Runyard said fine particle levels are typically higher in the fall and winter months and added the cold temperatures and lack of wind are the cause of trapping particles in the air.
Although she noted there is no one cause of fine particle pollution in the Midwest, factories, engines and agricultural by-products are often to blame. She added more urban areas, like Madison, typically experience fine particle pollution from vehicles.
Runyard said the new technology that allows the DNR to closely monitor air quality has been helpful in regard to letting the public know when the air is clean and safe.
Along with the DNR working to detect and prevent air pollution, Dane County Executive Joe Parisi and other companies have been addressing other environmental issues in the area.

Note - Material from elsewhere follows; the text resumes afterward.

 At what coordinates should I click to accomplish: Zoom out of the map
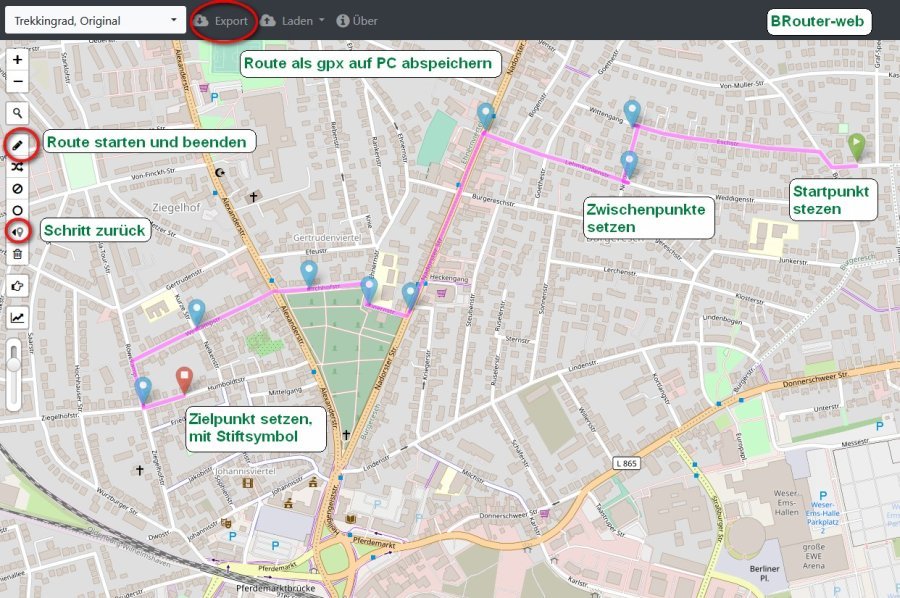tap(17, 81)
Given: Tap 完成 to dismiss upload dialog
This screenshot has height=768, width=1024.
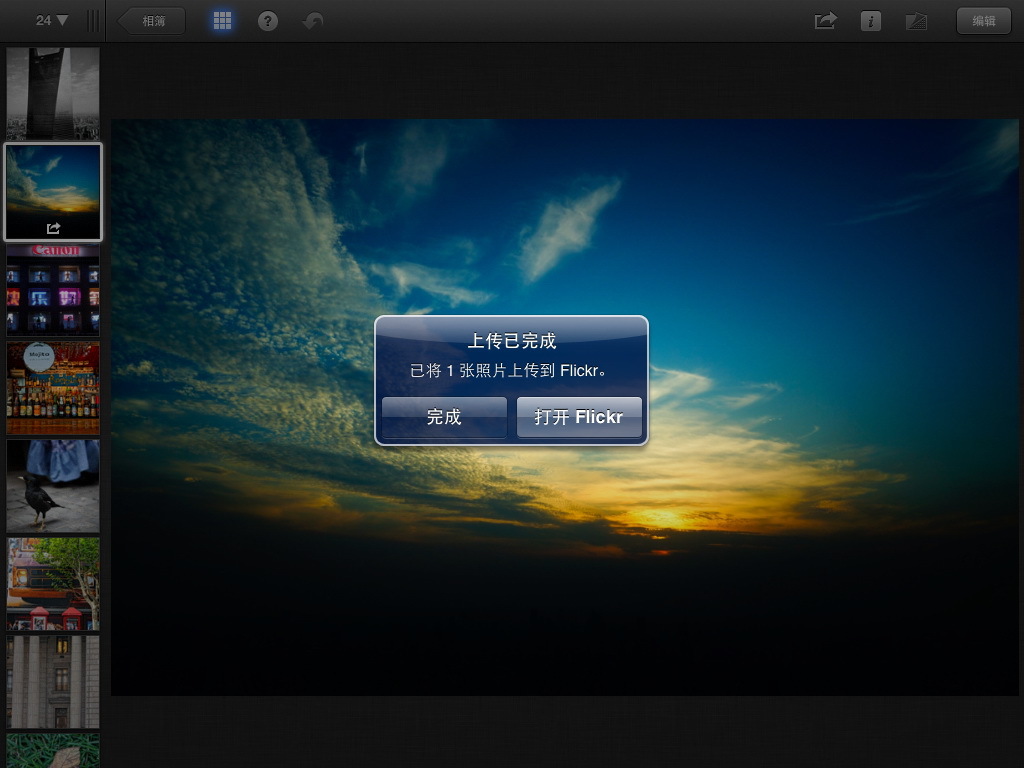Looking at the screenshot, I should (444, 417).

Parisi announced an initiative in October, the Dane County Clean Lakes Task Force, to clean surrounding lakes as part of his 2013 budget resolution.
According to Parisi, the task focuses on removing phosphorus from lakes in Dane County, because the chemical element is the root cause of most of the challenges lakes face with the excessive weed and algae growth it causes.

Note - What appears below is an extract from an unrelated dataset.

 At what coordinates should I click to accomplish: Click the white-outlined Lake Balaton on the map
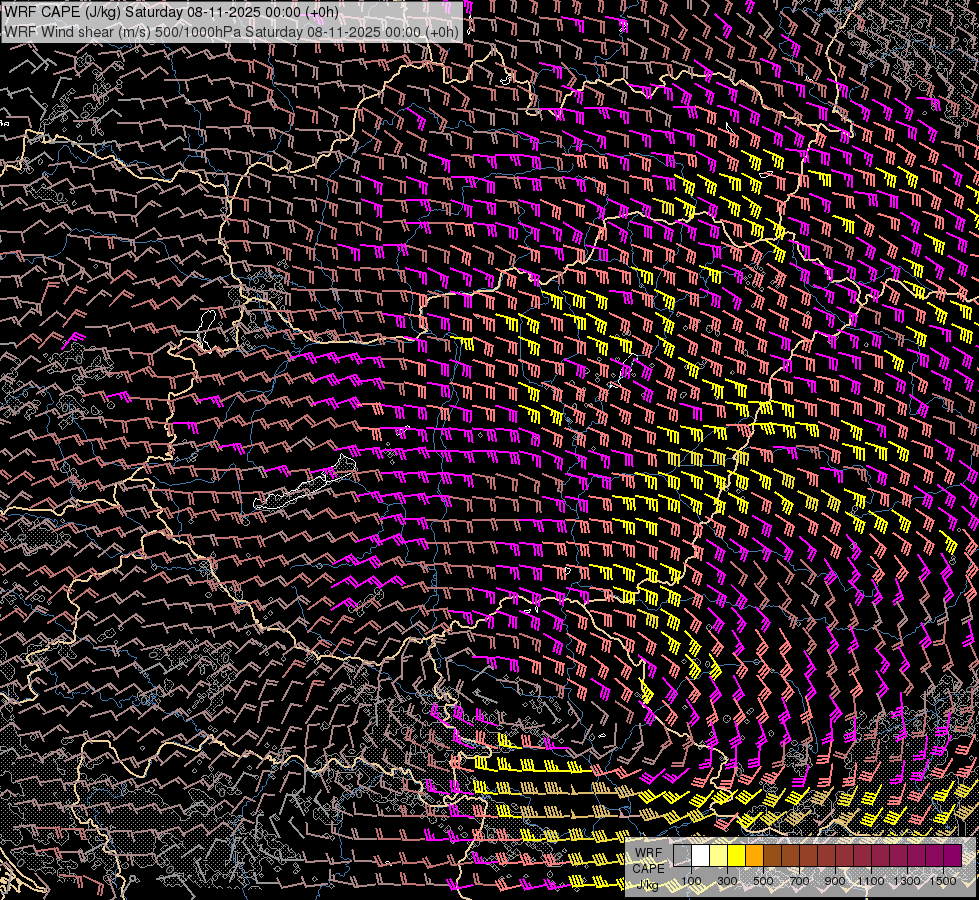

The collaboration is comprised of county board supervisors and staff, members from the Madison Metropolitan Sewage District and the Lakes and Watershed Commission, people with urban interests, agricultural experts and others, Parisi said.
“People have really come together to implement the projects we need to start cleaning up our lakes, so it’s important we coordinate this partnership and the work we do together,” he said. “We have all these different organizations who are currently working together toward the same goal and this will help us remain on the same page and coordinate our efforts in an efficient manner.”
Parisi said the planning will go into effect Jan. 1 2013, along with the rest of the budget plans. The efforts to clean area lakes in the 2013 county budget come to about a $4.5 million investment out of the overall budget of $522 million, he said.